I don't pay much attention to my hair anymore, which is why I was surprised recently when I looked in the mirror to find streaks of silver nestled in the chestnut. My off-center part had hidden them well so when I finally discovered them, they had already grown the full length of my hair. Now that I've noticed them, it is hard to not notice them. They are bright and shiny, and catch the sunlight in an oh-so-obvious way.
Truthfully, I kind of like it. Yeah, it makes me feel older, but that is okay. I've always looked far younger than my age and it was often difficult to be taken seriously, especially when I showed up to engineering interviews looking like a high school sophomore. I eventually just had to let myself get a bit haggard in the details because when I actually bother to clean myself up, I look even younger.
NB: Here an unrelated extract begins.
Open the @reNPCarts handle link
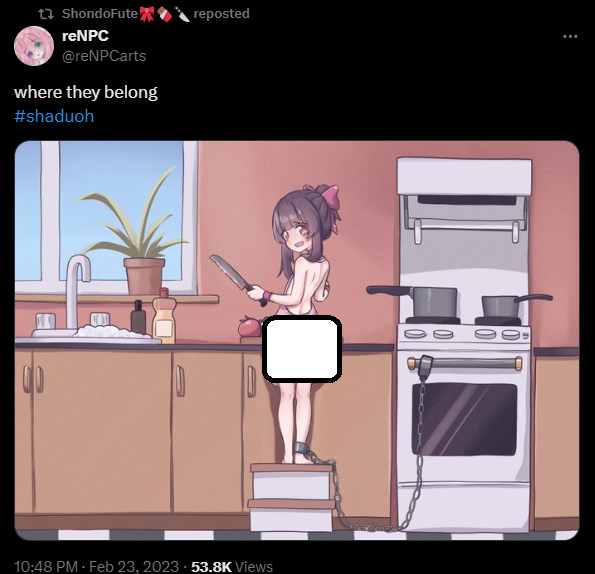Screen dimensions: 595x574 pyautogui.click(x=104, y=56)
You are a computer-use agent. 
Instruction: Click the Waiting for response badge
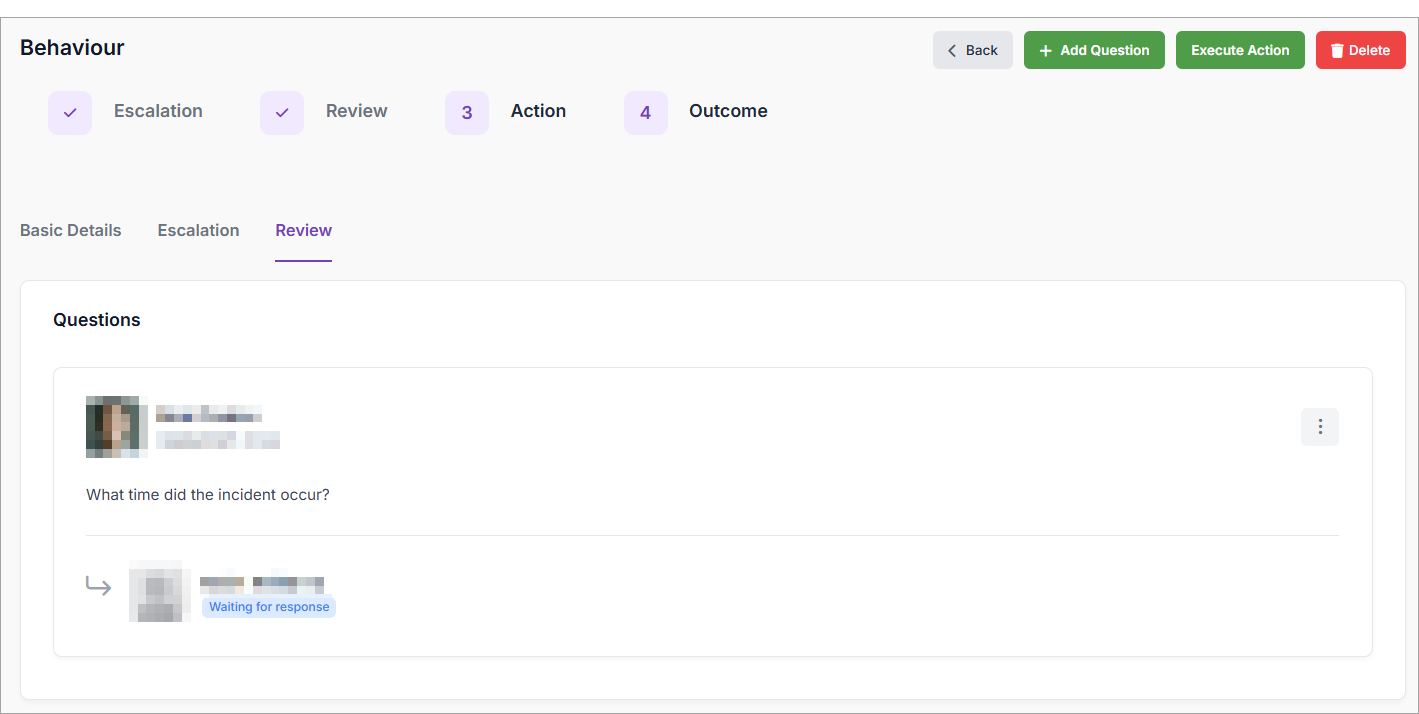pos(269,607)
I am not old, just older. Though you wouldn't tell by looking at me, my high school days are well over a decade behind me. I still get yelled at for being places a teenager shouldn't be. I went into a liquor store with my friend and husband two years ago, and the clerk yelled, "You can't bring that little one in here!" Of course, it solicited guffaws from my companions, who are both younger than me. I was once chased into a theater by a teenaged usher who cried out for everyone to hear, "Are your parents here? Where are your parents?" When I went to a Halloween concert hosted by the radio station I worked for, the guy at the door accused me of having a fake ID and threatened to call the cops. I asked him who would pretend to be 23 and one of my fellow DJs convinced him to just stamp me as a minor so I could come in. I received my share of dirty looks from assumptive people when I was pregnant, but my husband got even worse ones when he was with me.
I have decided to keep the silver and let it roam free and even bring along friends. I used to dye my hair a variable plethora of colors, but after college, I decided it wasn't worth the effort since it grew out too quickly. The days of electric blue with violet streaks are over, though I do sometimes look fondly upon the young punks and contemplate adding a few vibrant highlights. These days, I just maintain my ridiculously coarse, thick hair with nothing more than baking soda and apple cider vinegar, and that regimen suits my casually tree-hugging attitude a bit more. The silver stays and maybe I'll finally start to look my age.
Really, I love the look of a fully-silver head of hair. I see too many people hide their grays and end up looking ridiculous under a crown of eggplant, yellow, or jet black, which only accentuates the grays in their eyebrows. The transition from color to monochrome might be a bit awkward, but that isn't really a big deal to someone who hasn't touched hair dye or makeup in six years. Maybe I'll finally get to go see an R movie without being carded and harassed by gangling adolescents with misspelled first names.
I'll leave you with a bit of dialogue from 3rd Rock From The Sun...
Mary: I think you look distinguished with gray hair.
Dick: Thank you. I think you would look distinguished with gray hair, too.
Mary: No. When men get gray hair, they look distinguished. When women get gray hair, they look old.
Dick: When women get breasts, they look sexy. When men get breasts, they look old.